MATERIAL TO PROCESS =>
--------------------------------------------------

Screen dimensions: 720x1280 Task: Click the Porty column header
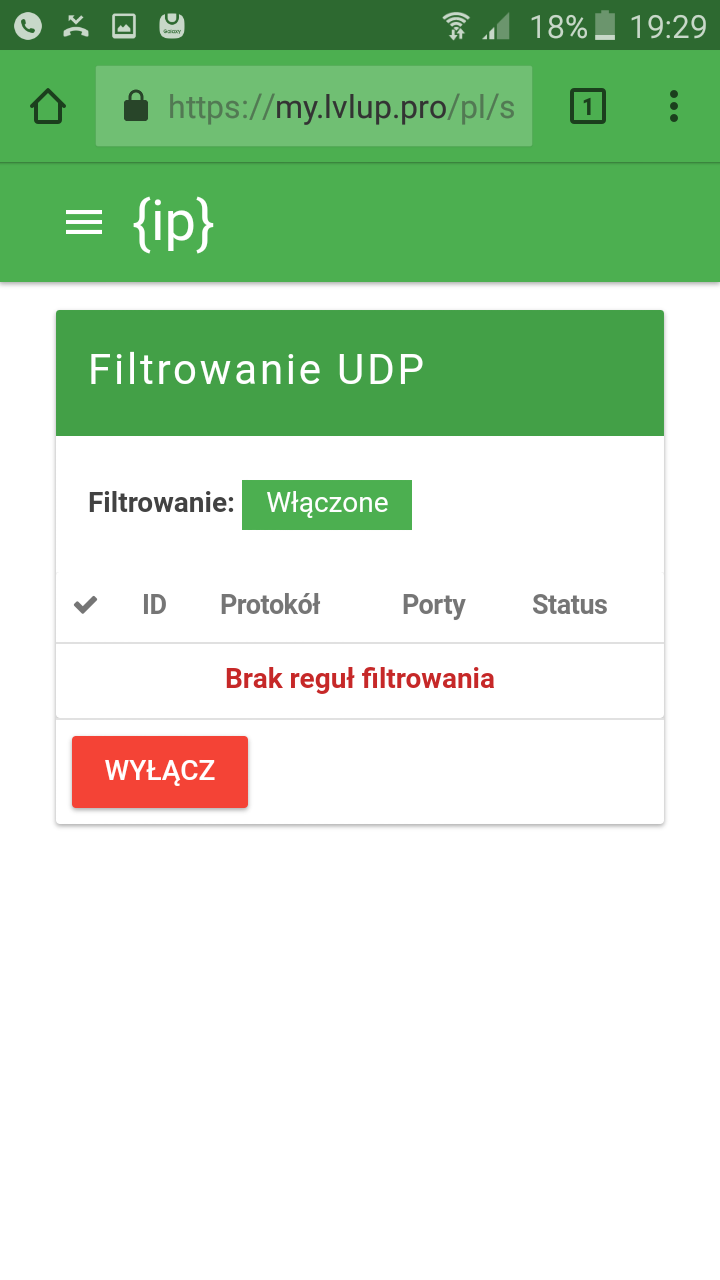point(434,605)
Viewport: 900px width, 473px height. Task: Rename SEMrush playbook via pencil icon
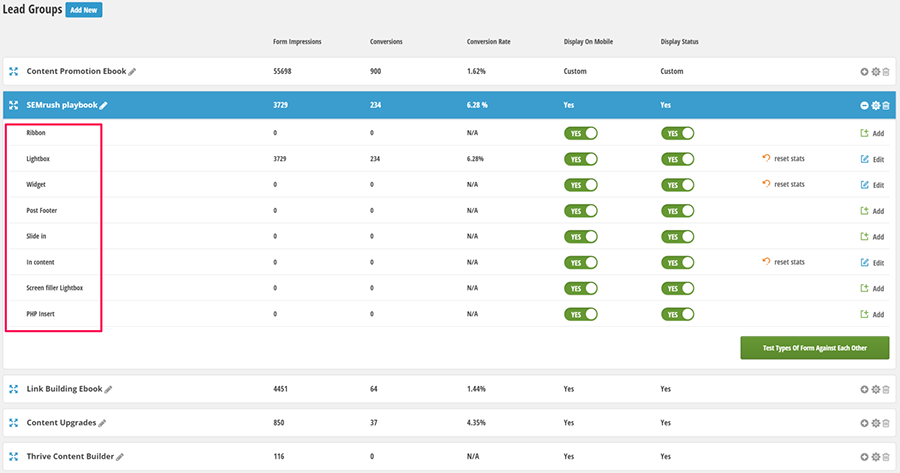(103, 105)
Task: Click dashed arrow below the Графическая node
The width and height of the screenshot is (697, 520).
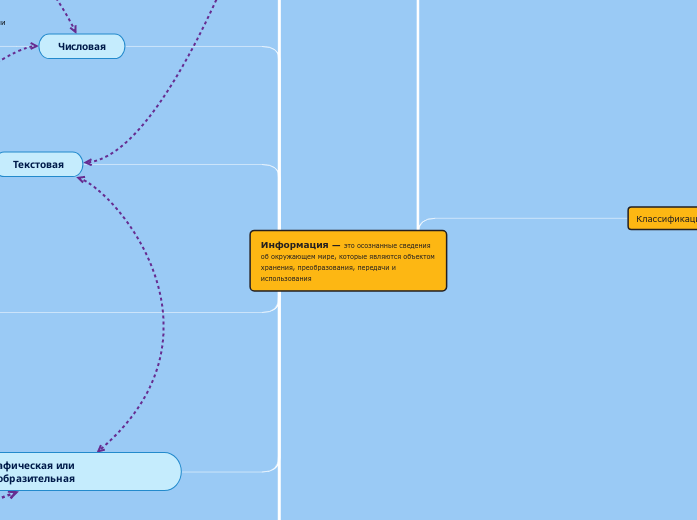Action: coord(8,494)
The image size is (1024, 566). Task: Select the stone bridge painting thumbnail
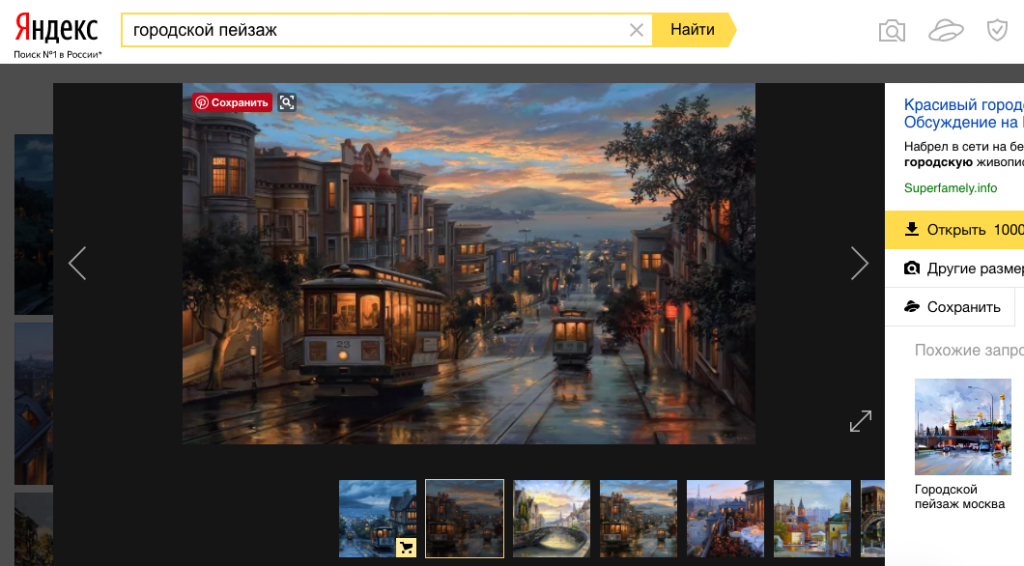551,518
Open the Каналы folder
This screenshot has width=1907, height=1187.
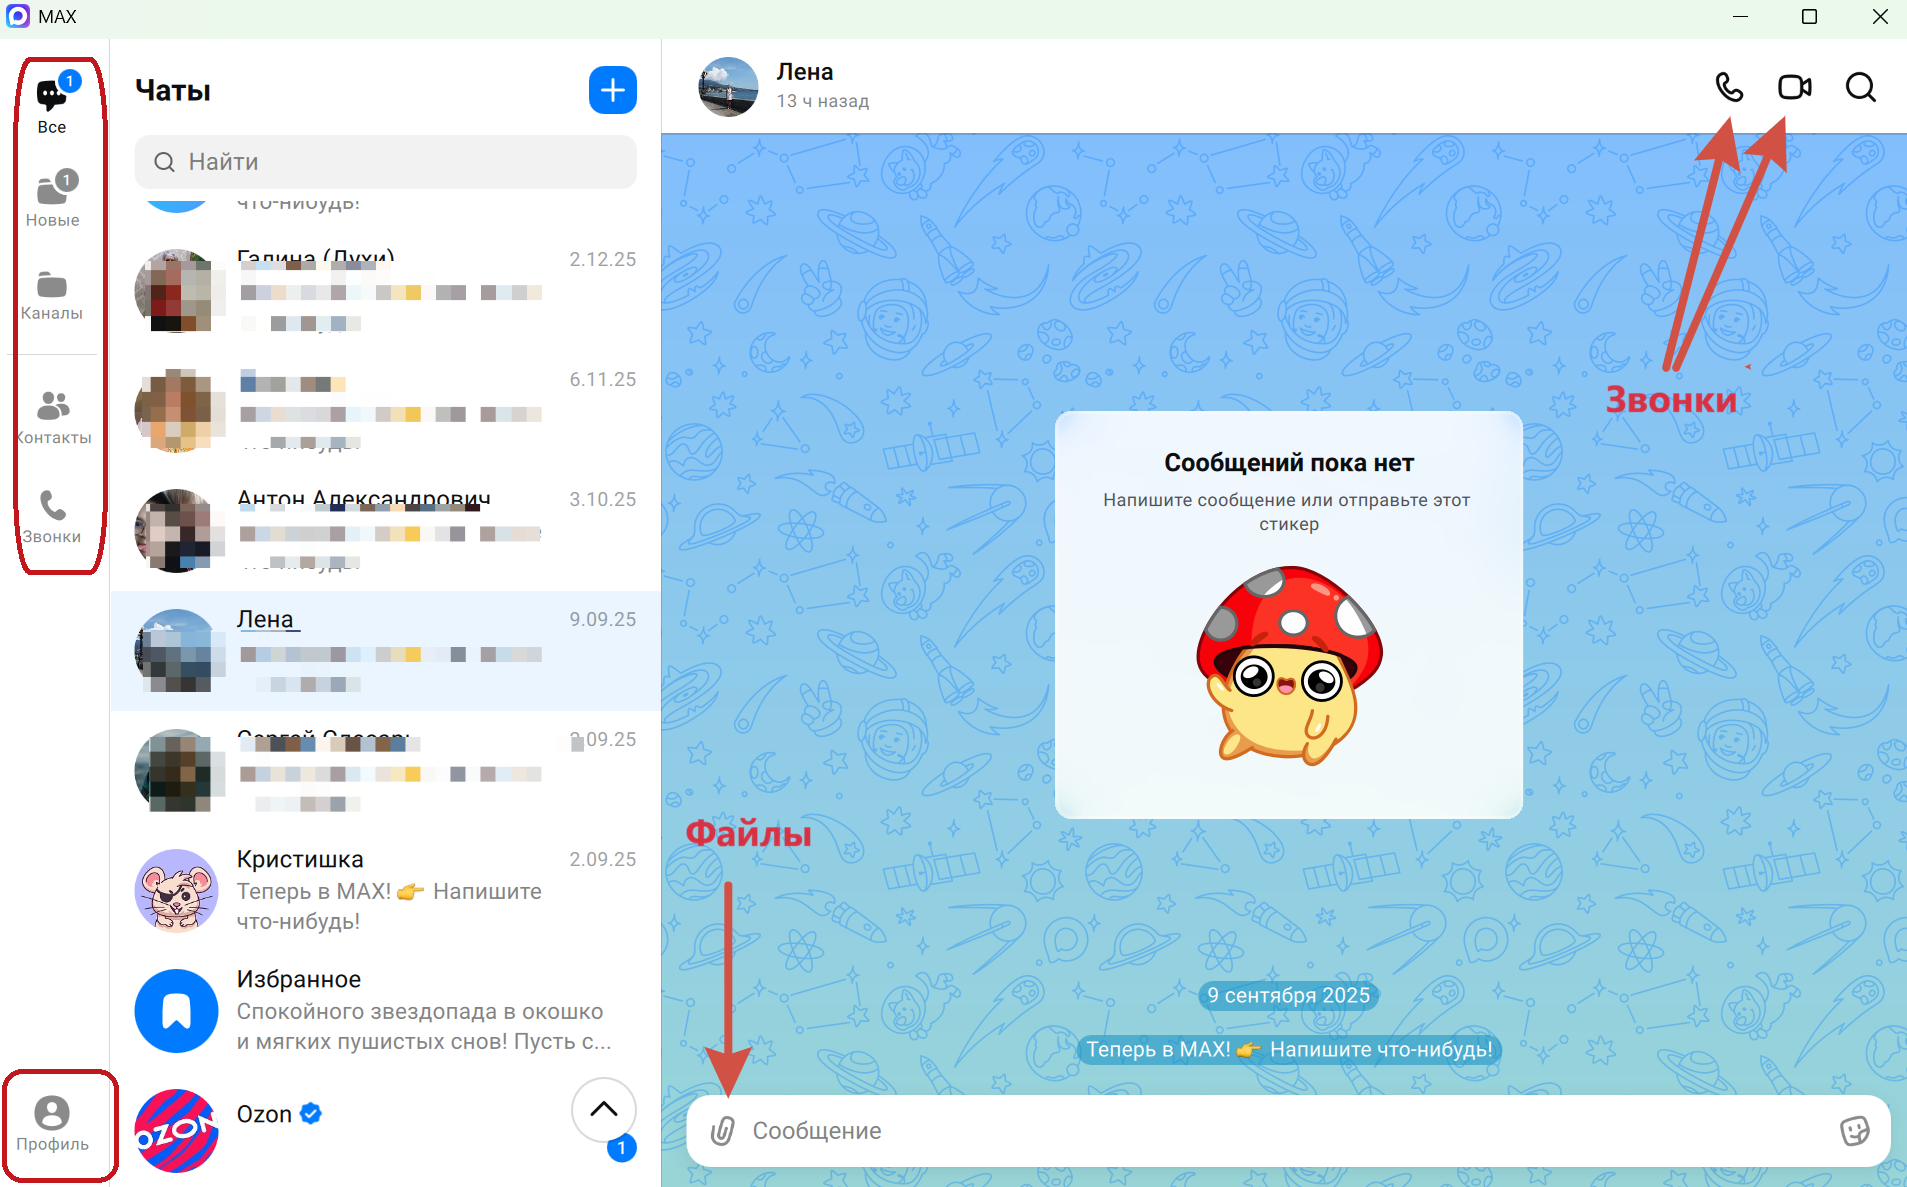52,294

--------------------------------------------------

WHAT YOU ARE ASKED TO DO => Copy out the data word for word, beginning at the line that contains "The image size" and continuing through the end of the data, with both ends included. Omit the pictures from your answer.

REPLY TO THE TASK =>
The image size is (1024, 566). Task: Select the stone bridge painting thumbnail
551,518
Open the Каналы folder
This screenshot has width=1907, height=1187.
52,294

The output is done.